## Excerpted text
───
Watching You, Seeing Me

Girl+and+woman+walking+down+pathway+in+the+countryside.jpg

Trigger Warning: sexual harassment, sexual abuse and rape.

They say that motherhood is hard. But no one ever told me that as you guide your child through life, there will be moments when your history smacks you so hard you nearly fall over. Sometimes I did… 

When she was young and bold, and she’d talk to strangers, and I could feel my insides scrunching down into a ball because I don’t remember ever being brave. What had made me so afraid, so young?

When she turned ten, her body was changing and developing, and I had a complete meltdown. How can she be ten? It’s not okay. 

It had nothing to do with age, everything to do with me, with the memories of lips on mine that I didn’t ask for, didn’t want, or didn’t understand. With hands on my developing body, with confusion. With the feelings of shame and horror and guilt, because I didn’t know how to be angry yet, I only knew how to be a good girl, to be nice. To not cause a fuss. 

I feel a little better because she has always caused a fuss.
───
## Data segment
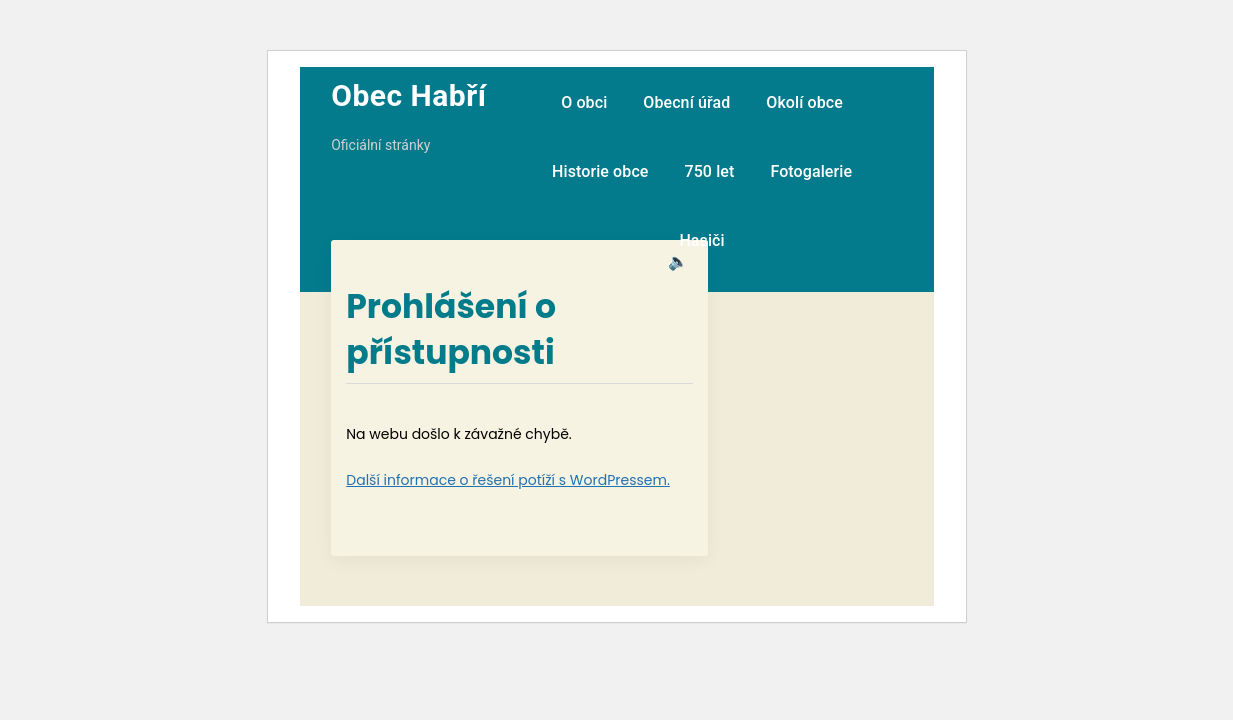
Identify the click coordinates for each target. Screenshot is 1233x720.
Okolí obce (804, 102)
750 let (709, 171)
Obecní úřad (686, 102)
───
## What the task asks
In the essay "Watching You, Seeing Me," how old was the child when the writer had a complete meltdown? The listing is separate material and has no connection to the essay.

## The completed task
She was ten.